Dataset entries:
=== Begin Enclosure ===

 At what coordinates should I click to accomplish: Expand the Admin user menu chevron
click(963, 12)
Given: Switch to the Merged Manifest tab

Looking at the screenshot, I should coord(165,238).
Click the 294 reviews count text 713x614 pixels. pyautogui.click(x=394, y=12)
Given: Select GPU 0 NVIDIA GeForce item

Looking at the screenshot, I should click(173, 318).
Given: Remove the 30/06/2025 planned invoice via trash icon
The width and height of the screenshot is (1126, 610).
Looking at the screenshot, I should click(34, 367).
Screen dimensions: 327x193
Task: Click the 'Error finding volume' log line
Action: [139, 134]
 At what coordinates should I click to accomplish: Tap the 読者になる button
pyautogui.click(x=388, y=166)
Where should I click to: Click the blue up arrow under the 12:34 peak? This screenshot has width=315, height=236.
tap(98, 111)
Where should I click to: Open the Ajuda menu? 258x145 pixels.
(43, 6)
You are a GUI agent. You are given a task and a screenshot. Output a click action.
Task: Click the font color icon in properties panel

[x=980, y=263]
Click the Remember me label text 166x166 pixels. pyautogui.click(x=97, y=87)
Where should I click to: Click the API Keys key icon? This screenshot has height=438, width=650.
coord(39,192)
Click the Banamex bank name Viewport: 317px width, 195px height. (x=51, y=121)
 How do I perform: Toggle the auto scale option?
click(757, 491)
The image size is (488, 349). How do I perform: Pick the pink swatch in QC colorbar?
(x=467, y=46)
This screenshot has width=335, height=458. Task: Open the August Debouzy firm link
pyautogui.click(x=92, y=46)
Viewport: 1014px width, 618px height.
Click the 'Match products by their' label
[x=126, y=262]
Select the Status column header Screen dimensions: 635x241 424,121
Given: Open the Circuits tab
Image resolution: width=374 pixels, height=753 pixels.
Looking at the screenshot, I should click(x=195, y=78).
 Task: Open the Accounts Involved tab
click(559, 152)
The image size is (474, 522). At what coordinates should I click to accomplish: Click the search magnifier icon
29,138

=== End Enclosure ===

- [Work instructions] Only lines containing the word "Viewport" matter here: count them in the entries and give the number, nothing else.

- [Answer to this problem] 2